- [TASK STATEMENT]:
Taking the line containing "You are a computer-use agent. The" as the first and the last line of the entries as the end, reproduce every line between them exactly, including both.
- - - - - - -
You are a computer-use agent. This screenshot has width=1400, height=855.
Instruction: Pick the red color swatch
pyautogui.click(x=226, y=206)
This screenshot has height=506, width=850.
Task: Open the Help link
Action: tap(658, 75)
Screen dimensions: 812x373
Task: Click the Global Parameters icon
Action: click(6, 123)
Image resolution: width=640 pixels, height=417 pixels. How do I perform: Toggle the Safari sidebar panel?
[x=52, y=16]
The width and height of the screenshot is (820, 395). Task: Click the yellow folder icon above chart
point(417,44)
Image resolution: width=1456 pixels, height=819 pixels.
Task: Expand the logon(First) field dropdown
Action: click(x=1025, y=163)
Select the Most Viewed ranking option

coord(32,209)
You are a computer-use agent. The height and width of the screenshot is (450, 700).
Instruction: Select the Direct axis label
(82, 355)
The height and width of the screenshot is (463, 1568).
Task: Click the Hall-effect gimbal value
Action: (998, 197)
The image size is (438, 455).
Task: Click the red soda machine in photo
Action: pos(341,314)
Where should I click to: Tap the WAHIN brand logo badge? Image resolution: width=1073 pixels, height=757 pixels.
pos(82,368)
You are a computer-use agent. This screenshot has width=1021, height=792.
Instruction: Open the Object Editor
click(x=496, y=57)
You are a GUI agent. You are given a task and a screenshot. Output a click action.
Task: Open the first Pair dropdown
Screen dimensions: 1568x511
- - - - - - -
- [EXERCISE OUTPUT]:
You are a computer-use agent. The height and width of the screenshot is (450, 700).
Instruction: Select the Direct axis label
(82, 355)
The height and width of the screenshot is (463, 1568).
Task: Click the Hall-effect gimbal value
Action: (998, 197)
The image size is (438, 455).
Task: Click the red soda machine in photo
Action: pos(341,314)
Where should I click to: Tap the WAHIN brand logo badge? Image resolution: width=1073 pixels, height=757 pixels.
pos(82,368)
You are a computer-use agent. This screenshot has width=1021, height=792.
Instruction: Open the Object Editor
click(x=496, y=57)
You are a GUI agent. You are given a task and a screenshot. Output a click action.
Task: Open the first Pair dropdown
Screen dimensions: 1568x511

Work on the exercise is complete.